Vendredi 25 décembre. Nuit sans problème, avec une éolienne qui charge à fond… Ce matin, la récompense est un vrai south african breakfast4 au club house, suivi d’une visite à la marina pour récupérer le formulaire de flight plan : on est devenu des pros !

La fenêtre météo pour ce soir vers East London semble se maintenir : nous partirons dans la soirée, une fois le circuit Port Control-Immigration-Customs-Port Control terminé.

16h : les formalités sont bouclées et le hublot météo toujours d’actualité. Le départ se fera à vingt heures.

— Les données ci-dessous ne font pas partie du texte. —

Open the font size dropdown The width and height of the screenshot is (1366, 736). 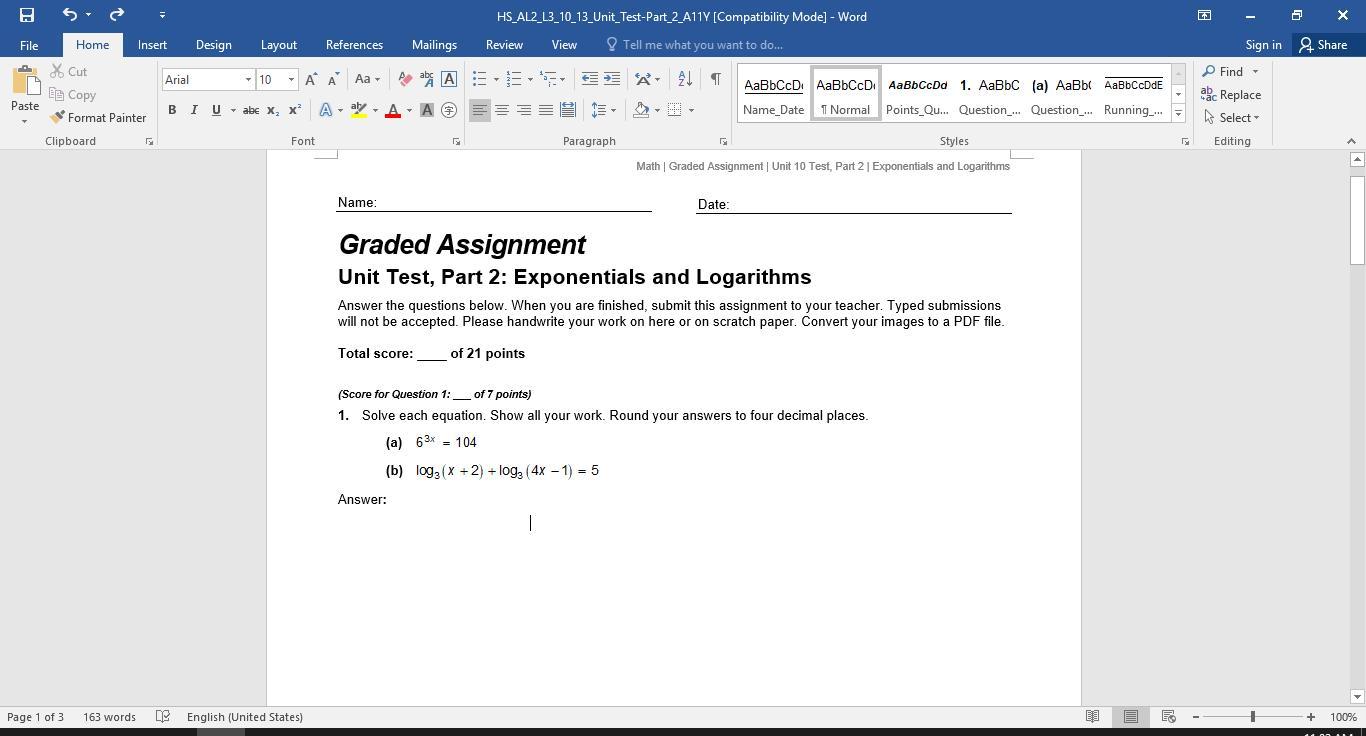(x=291, y=80)
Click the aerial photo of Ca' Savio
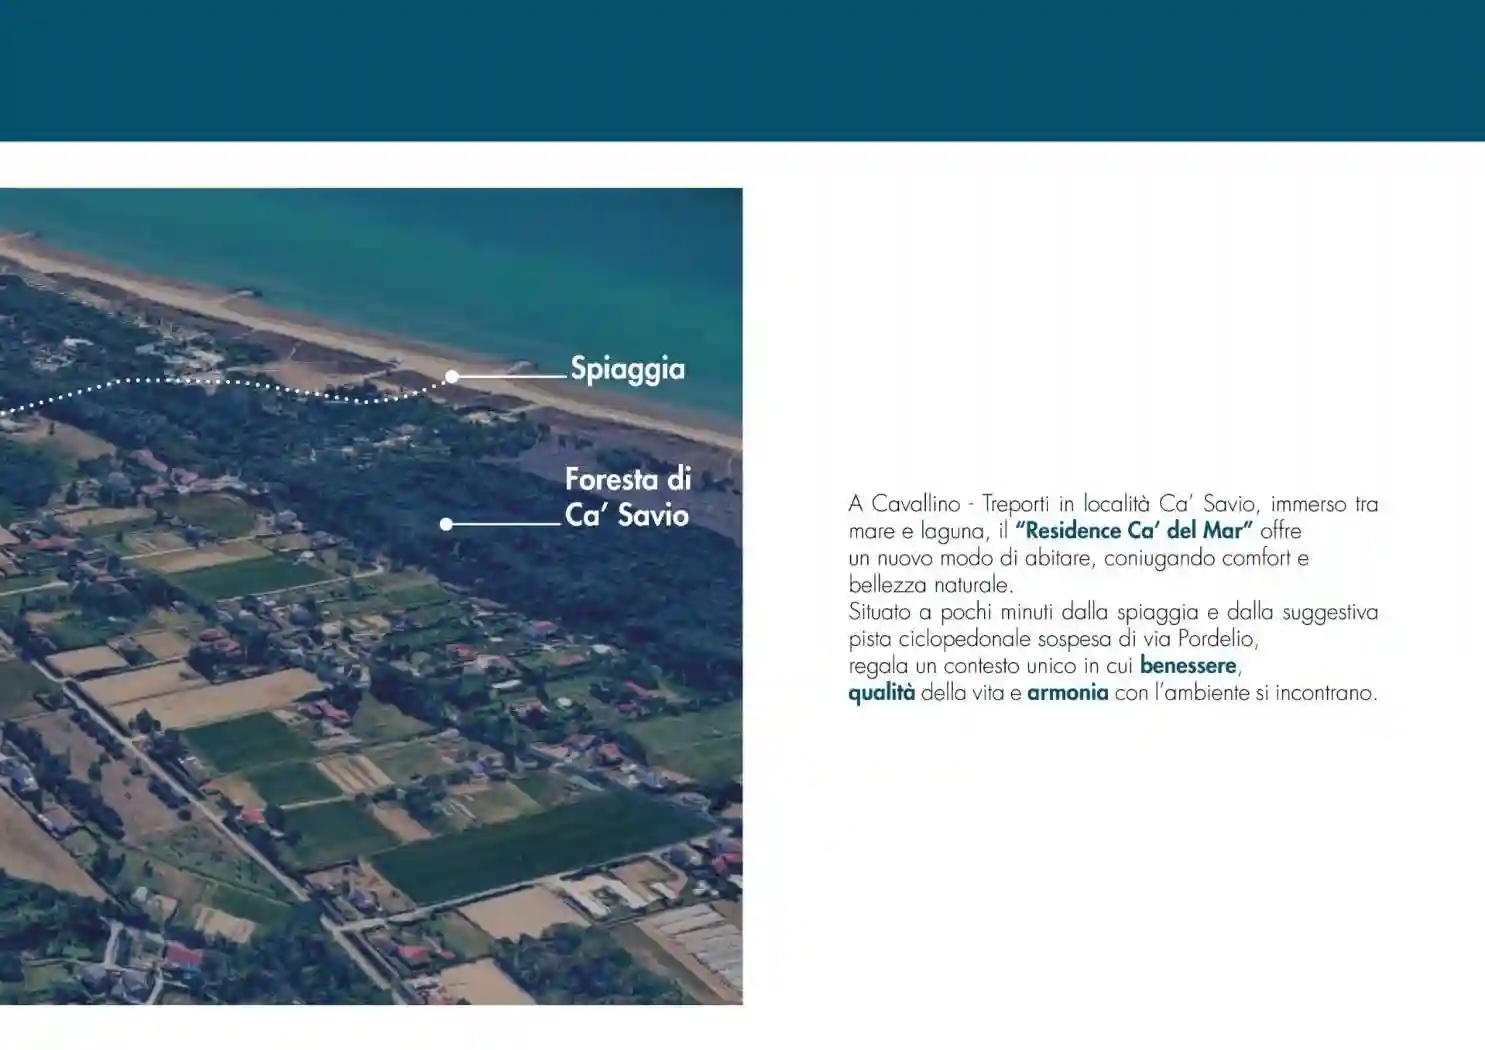 [371, 596]

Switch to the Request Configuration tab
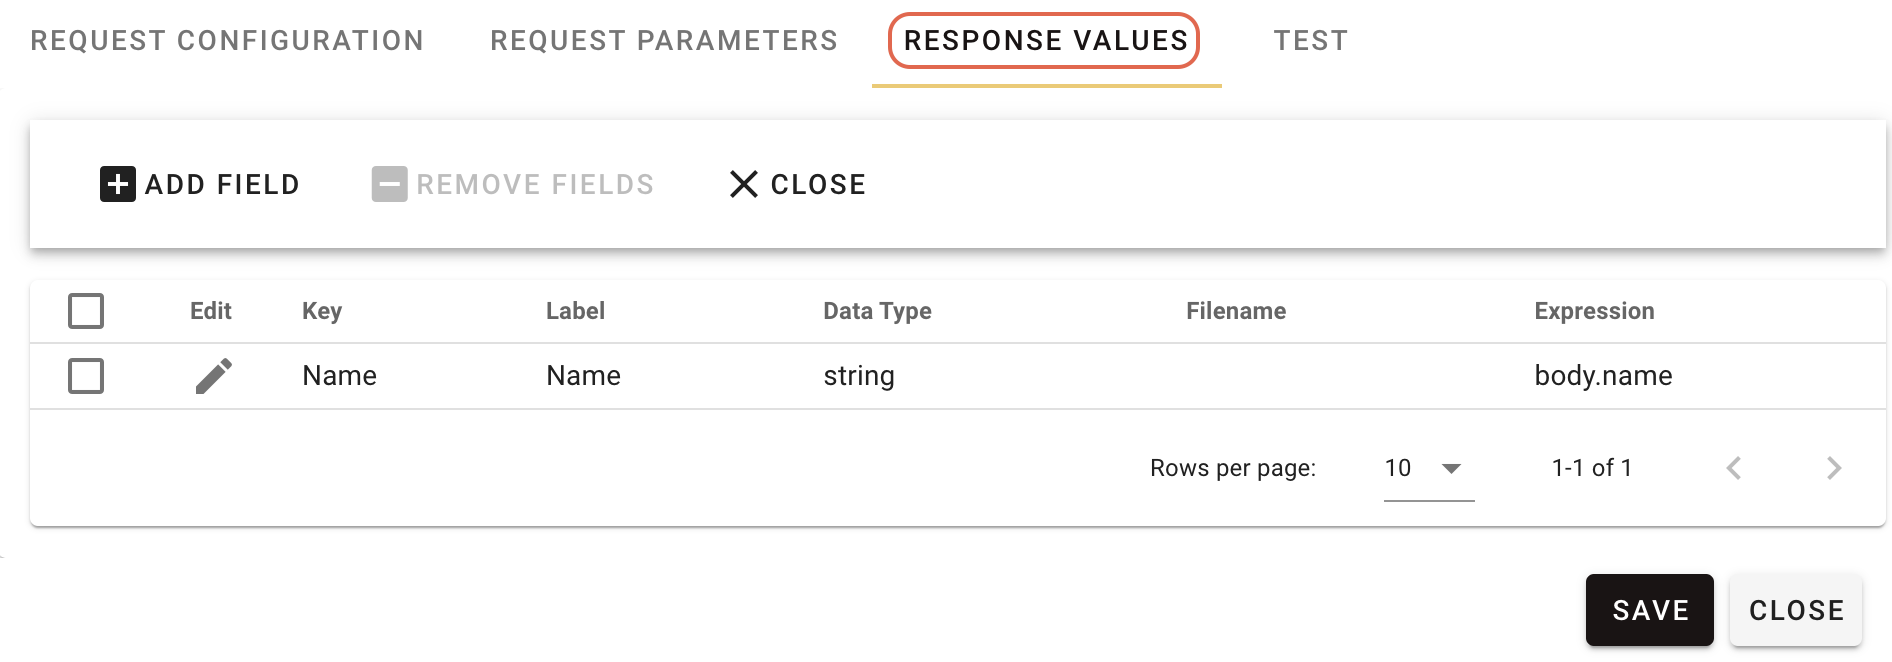tap(227, 40)

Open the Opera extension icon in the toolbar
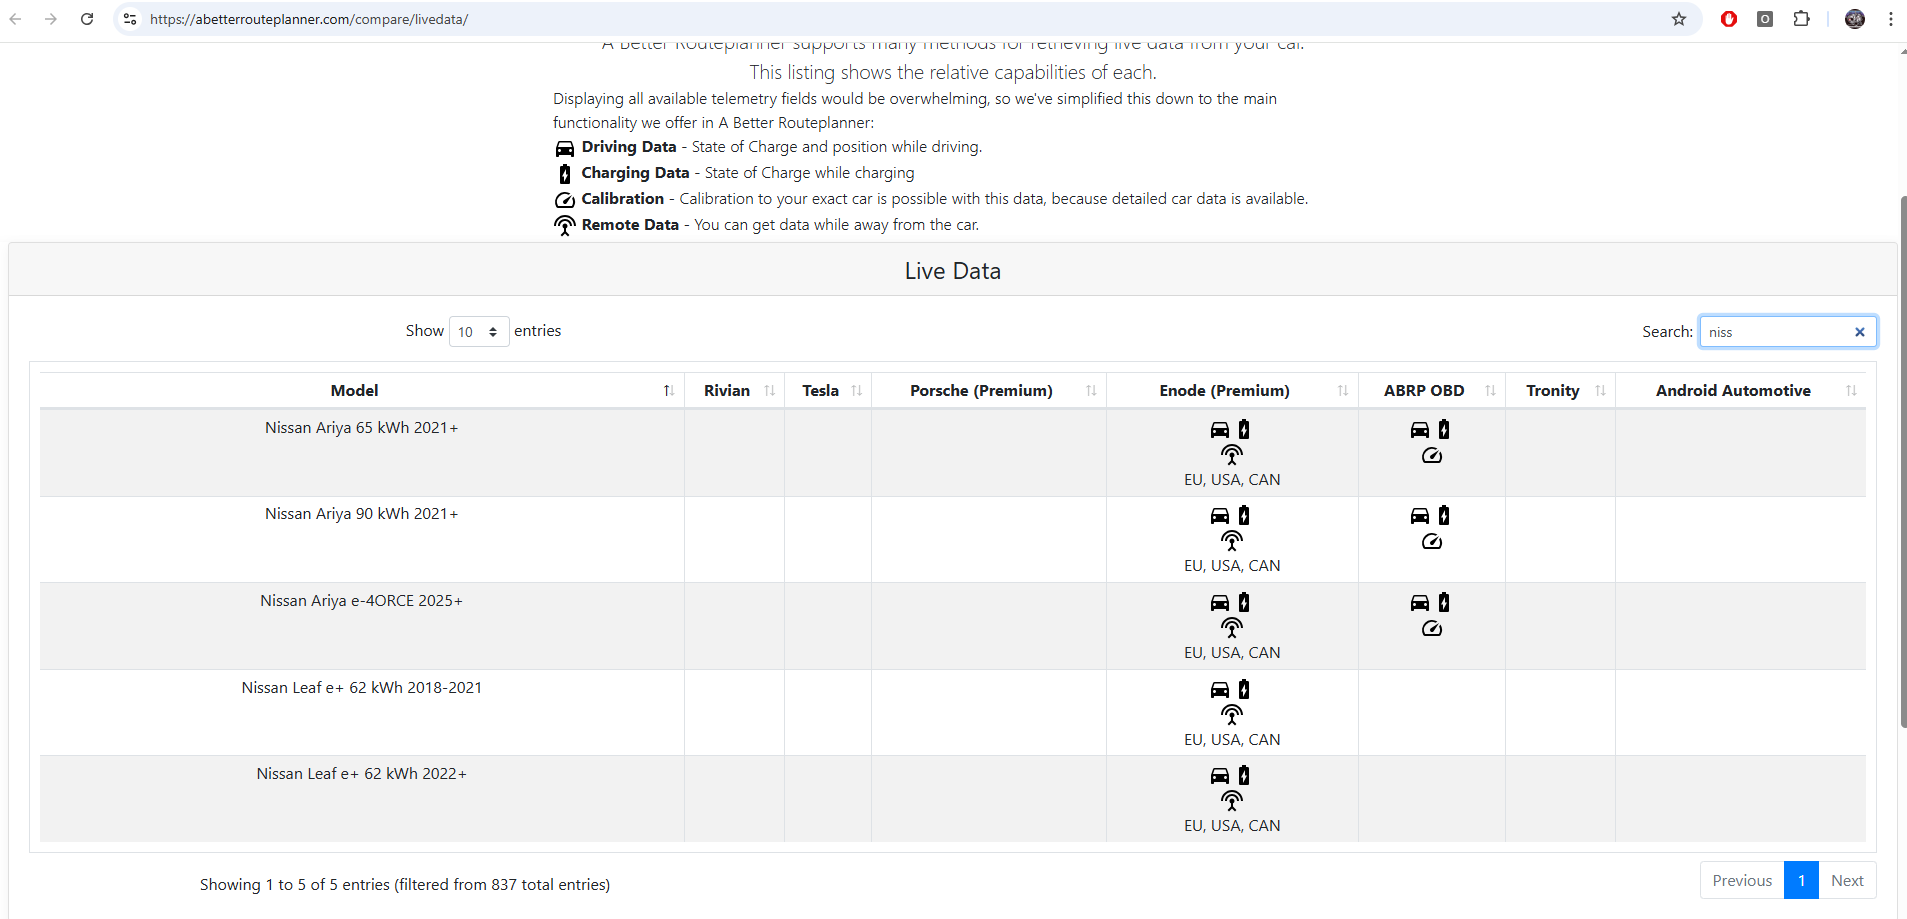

L’Afrique du Sud est décidément un pays qui fait voler en éclat les schémas simplistes, voire caricaturaux, qu’on a trop souvent dans nos têtes d’occidentaux : à un feu rouge, un mendiant tend la main pour quelques pièces. On voit ça partout malheureusement. Sauf que c’est la première fois que je vois un mendiant blanc en Afrique… Mais ceci se passe dans la nation arc-en-ciel : il faut revoir ses pseudo-classiques de descendants de coloniaux évidemment trop confusément formatés. L’Afrique du Sud est un pays fascinant.

19h45 : petit coup de VHF à Port Control, et nous avons l’autorisation de partir, en même temps que Sea Rover. Port Control nous recommande de sortir du port comme des cochons5 car il y a du trafic…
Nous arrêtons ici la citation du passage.